General Discussion
In reply to the discussion: 10 ways white people are more racist than they realize [View all]mythology
(9,527 posts)Mostly they fail because they assume that either all of the people involved are white or that the cause is because of skin color.
Take the first example where professors are less likely to respond to perceived minorities. There are reasons that people would be less likely to respond to Asian emailers who are blind emailing that is utterly unrelated to skin color. Working in IT we have had multiple incidents where somebody will send us a resume that is in perfectly understandable English but once you actually talk to them on the phone or via a video conference, it's clear that the emailer wasn't the same person as we were talking to. As a result, we generally go by personal referrals rather than resumes because so much time has been lost on people who were clearly trying to scam us.

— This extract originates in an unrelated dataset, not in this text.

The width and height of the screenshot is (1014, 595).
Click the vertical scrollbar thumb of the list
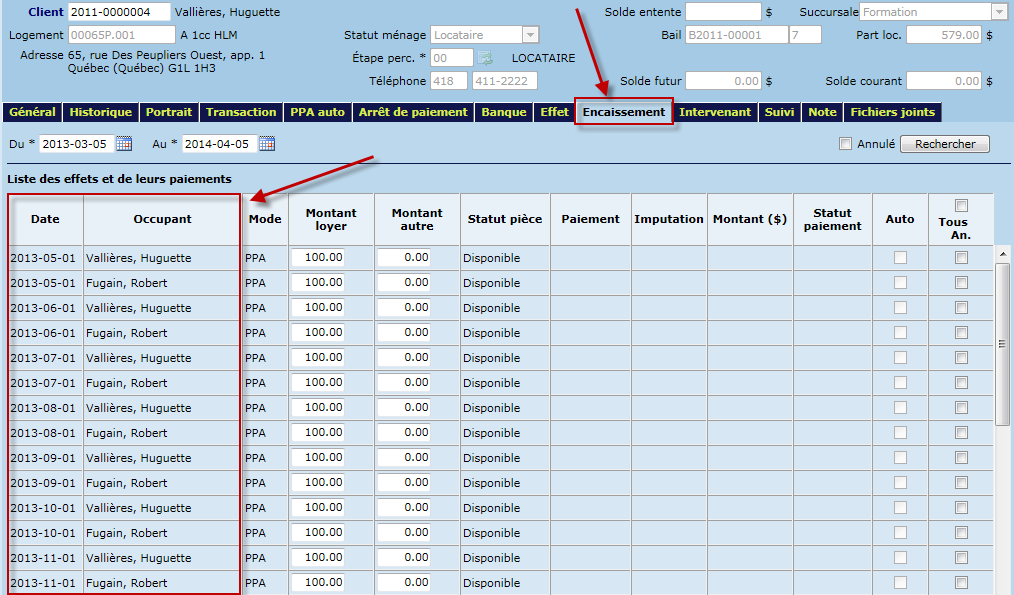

The second example, the study on which patients get pain meds points out that the research shows that black patients were less likely to describe pain or to describe the pain's intensity. Shocking that if you don't tell a doctor that something hurts or how much it hurts you don't get drugs. As for the length of time a patient is in the emergency room, that is also influenced by how much pain you're in, and frankly I'd be dumbfounded if it didn't correlate with who has insurance and who doesn't as well as the disparity in the hospitals closest to people. A major metropolitan hospital is going to have longer waits than a suburban hospital. I tried to follow the link on the ABC website to see if the study accounted for that, but the link goes to a completely different article.
Also in the second example the study purporting to show that whites are less empathic to blacks experiencing pain points out that the scholarly evidence is based on the premise that ingroup pain is more closely felt than outgroup pain. But the study is only focused on whites looking at pain felt by various ethnic groups. It specifically doesn't look if the same problem occurs when the situation is reversed.
For the examples dealing with the criminal justice system, I agree that it's institutional racism, but again it doesn't present any evidence that it matters if the judge/prosecuting attorney/police were white as opposed to a minority race makes any difference. So it really can't be used to present an argument that white people are racist unless you can prove that the problem is the race of the person doing the arresting/prosecuting/sentencing. All you can prove is that the system as a whole is racist.
The examples that people remembered lighter skinned blacks as more intelligent is utterly undermined by the fact that the study itself found that the problem exists across races of viewers. So not just whites, but blacks and latinos also had the same problem. It's again not a case of individuals being racist because they are white, but that we have an cultural/institutional racism problem.
It seems like the headline was written before the article as the example really don't support the thesis. Cherry-picking or flat out misrepresenting evidence isn't good work.